Several sharp pounds, made undoubtedly with a closed, impatient fist, rattle the door, and I want to growl in frustration. I unlock the door and whip it open before the knocking wakes the kids.
“Patrick,” I breathe out, “what are you doing here?”
He’s driving his truck and wearing civilian clothes, which fills me with dread. At least when he stops by in uniform, I can trust that he’s sober. When he’s not working, though? I straighten my shoulders.
“Who was that?” he seethes, and I smell the sweetness of whiskey on his breath. His eyes are droopy with drink but sparking with barely-restrained anger, so I step out on the porch and pull the door shut behind me.
“Who was who?”
“Don’t fuck with me, Lyn.” He takes a step closer, but I hold my ground. I’m not letting him in the house when he’s like this. “Who the fuck was that guy who just left? A new boyfriend? You fuckin’ someone else, Lyn?”
“Jesus, Patrick, lower your voice,” I whisper harshly. His voice carries on the wind and slices through the night air. “That was the babysitter.”
He laughs humorlessly. “Your babysitter? You expect me to believe that?”
“Yes, I do. He watched the kids so I could attend my clinicals,” I tell him, trying to keep my voice calm and emotionless, but his nostrils flare and his jaw clenches at the mention of my nursing program.
“So, you’re just letting anyone watch the kids so you can play at being something you’re not?”
“You knew I needed those clinical hours, Patrick, and you bailed on keeping them because of it,” I say calmly, firmly. I don’t sugarcoat my accusation, but the pride I feel at his shocked expression lasts only half a second before he takes another forceful step forward, causing me to back up against the door.
“Jesus Christ, Lyn,” he scolds, his words sharp enough that I have to fight against the need to curve my shoulders inward. “Listen to yourself. You can’t make your kids a fucking priority?”
“No, that’s not—"
“You care more about this fucking program than your kids.”
“That’s bull and you know it. I do everything f—"
“You’re being a shit mom just like you were a shit wife. You only care about yourself and this fucking bullshit dream.” He spits out the last word like it’s garbage, then moves forward and presses into me, bringing his mouth to my ear. “Maybe I should just take the kids off your hands, then. Maybe that will make you happy. That what you want?”

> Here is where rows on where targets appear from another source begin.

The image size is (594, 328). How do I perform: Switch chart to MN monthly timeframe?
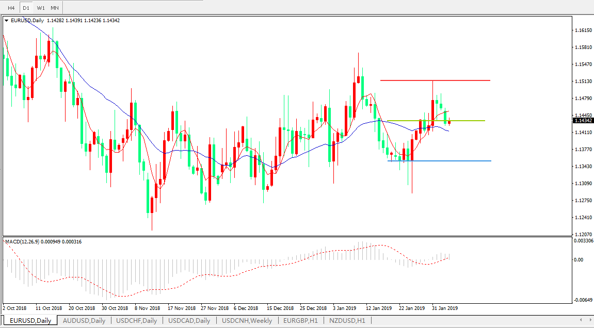55,8
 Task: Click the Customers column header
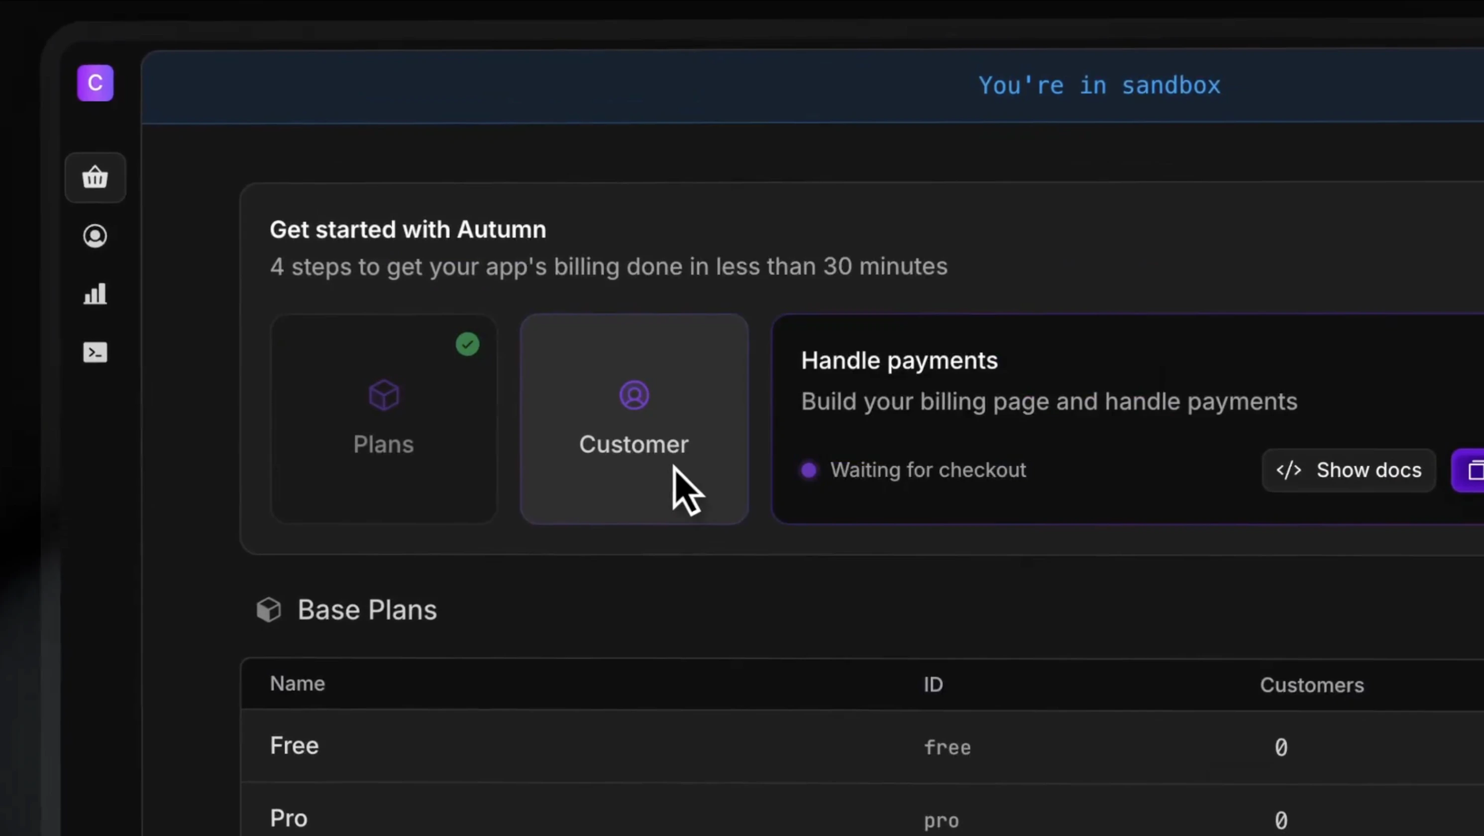coord(1312,685)
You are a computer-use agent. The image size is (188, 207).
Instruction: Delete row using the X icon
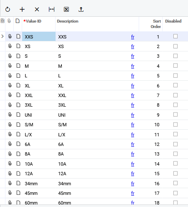[x=37, y=10]
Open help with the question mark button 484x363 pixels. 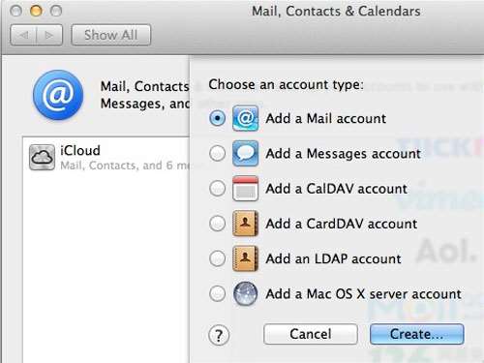pos(219,335)
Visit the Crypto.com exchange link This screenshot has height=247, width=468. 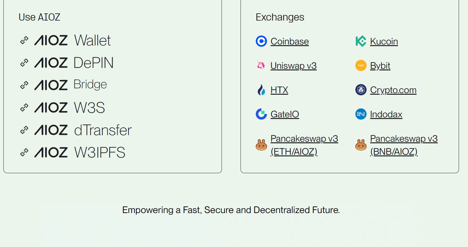(393, 90)
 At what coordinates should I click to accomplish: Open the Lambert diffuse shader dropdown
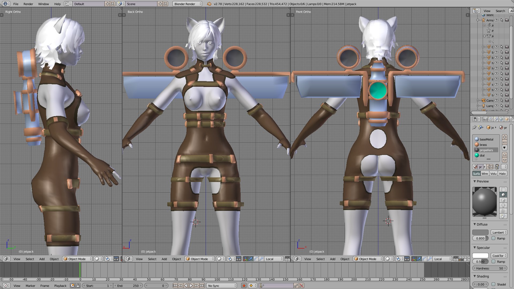click(499, 232)
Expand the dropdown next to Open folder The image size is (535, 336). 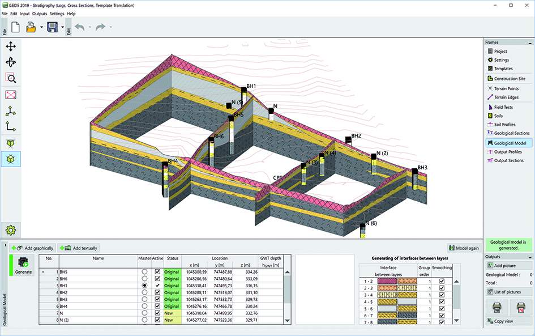click(41, 27)
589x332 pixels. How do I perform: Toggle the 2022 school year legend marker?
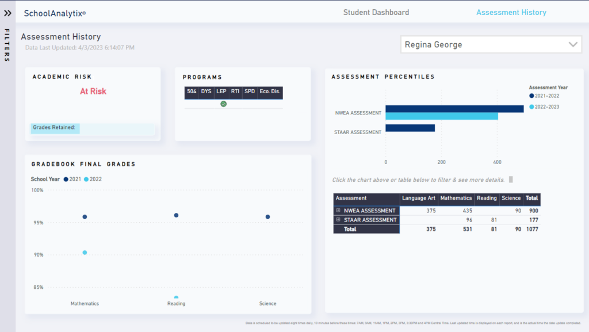pyautogui.click(x=86, y=179)
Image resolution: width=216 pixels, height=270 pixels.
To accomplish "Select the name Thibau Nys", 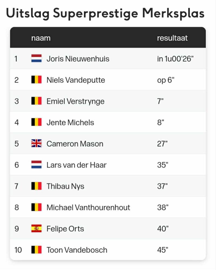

The threat makes my stomach drop to my knees. It’s not the first time he’s hinted at taking me back to court, and it terrifies me. More than his closeness. More than the smell of alcohol on his breath. More than anything. Because even though I know he doesn’t want full custody of our kids, I can’t be sure he wouldn’t do it just to hurt me. And he does want to hurt me. He wants to break me.
And if he took me back to court, he’d win.
“I don’t know why you’re bothering with this school shit anyway,” he whispers into my hair, crooning like a lover. “You couldn’t follow through the last time. You’re just setting yourself up for failure. Fucking give up already before you embarrass yourself.”
I shake my head, eyes clamped shut. “You’re wrong. I could have finished, but—”
“Oh, so now it’s my fault?” He rears back, voice lowered to a menacing whisper. “Or is it Jude’s fault? Gonna blame everyone else because you’re not good enough? You’re fucking pathetic, Lyn. Always everyone else’s fault when, really, it’s just that you’re not fucking good enough.”
The cruelty flows off his tongue like venom from a snake bite, and my body reacts in kind. My spine crumples, and I fold into myself almost involuntarily. He angles his head and peers at me in that way I hate, like he wishes I were shorter, so he could truly look down on me. So my stature would reflect the way he wants to make me feel. Small. Weak. Worthless.